Work instructions
1. In the forum thread on bow sight range marking, how much does the BullsEye Archery Rangefinder program cost to download?
2. From the forum thread on bow sight range marking, give the part starting at "## mrupnorth (Aug" and ending at "(Jan 17, 2009)" again, swapping "averages" for "estimates".
3. Resume the forum thread on bow sight range marking, writing on from its final line.

Given passage
'''

This is what I use. I love it

http://badriveroutdoors.com/


----------



## cory d stroyer (Aug 23, 2009)

i was going to copy there idea


----------



## cory d stroyer (Aug 23, 2009)

another idea
get electrical tape and make one over the sight that way you can peel it off and not mess up your sight


----------



## jonathanb (Nov 1, 2009)

joracer said:


> ...I will set up a deer target at known ranges
> 10-20-30-40 start with 40 yellow tape for yellow pin
> 30 red tape for red pin and so on....i'll use colored
> electical tape....then if the deer target matches red
> ...


heheh, sounds like an awful lot of work, when for 8 bucks you can download the BullsEye Archery Rangefinder program, and it will do all the work for you. Heck you'd prolly spend more than that on colored electrical tape!


----------



## mrupnorth (Aug 7, 2008)

Here are some numbers I came up with. Some for a 28inch draw you would draw a base line and then up from that for 10 yards draw a at 1.23 inches. I will leave the inch conversion up to you. Have not tried these out yet so give them a try and let me know. I can compute for any chest size, just took averages from online.


----------



## hunt123 (Jan 17, 2009)

'''

Dataset excerpt
'''

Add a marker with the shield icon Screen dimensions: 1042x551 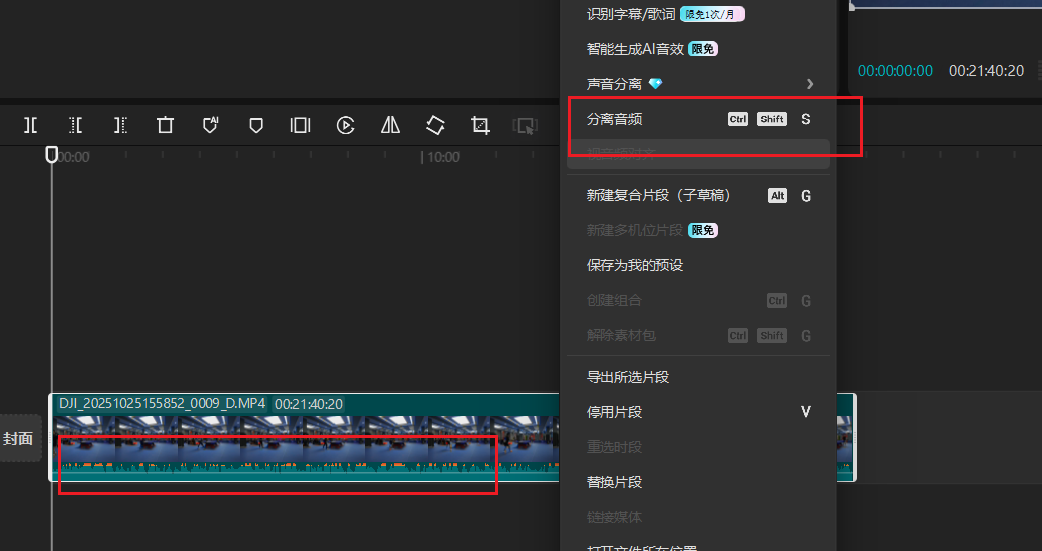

'''

Answers below
1. 8 bucks.

2.
## mrupnorth (Aug 7, 2008)

Here are some numbers I came up with. Some for a 28inch draw you would draw a base line and then up from that for 10 yards draw a at 1.23 inches. I will leave the inch conversion up to you. Have not tried these out yet so give them a try and let me know. I can compute for any chest size, just took estimates from online.


----------



## hunt123 (Jan 17, 2009)

3.
Anyone have ideas on how do this with a single pin sight? I guess you'd start the process with your pin set at 20 yds, then what...?


----------



## kylelucas88 (Apr 28, 2010)

sweet deal


----------



## cory d stroyer (Aug 23, 2009)

okay what i did was got some white electrical tape and three sharpies( the colors of my pins and a black ) i used the black for the belly line and moved back to twenty yards on my target i had a pice of paper that was 11 inches tall i held the bow out from me and marked a line on the sgt in line with the paper i did the same thing at 40 ards


----------



## Strungout2 (Jul 29, 2011)

First time I read about bracketing was in like Outdoorlife or something about 30 years ago with the idea of glueing DIY wire circles around your pins. Soon after some companies came out with sites using such circles around pins and then just holes in plastic mounted to riser area. It became a defunct idea as being around pins when flatter trajectories came to play. Still have my diy rings setup on an old site. I painted them with glow in the dark paint and it was trick for the time. But now to do it the modern way like the bullseye rangfinder way I googled up a great presentation with all the specs and pics : http://www.lakestatefishing.com/modules/newbb/viewtopic.php?topic_id=40064
Gonna make one next day or so and put it in the lens housing of my one pin Sword


----------



## Brad66 (Jun 7, 2008)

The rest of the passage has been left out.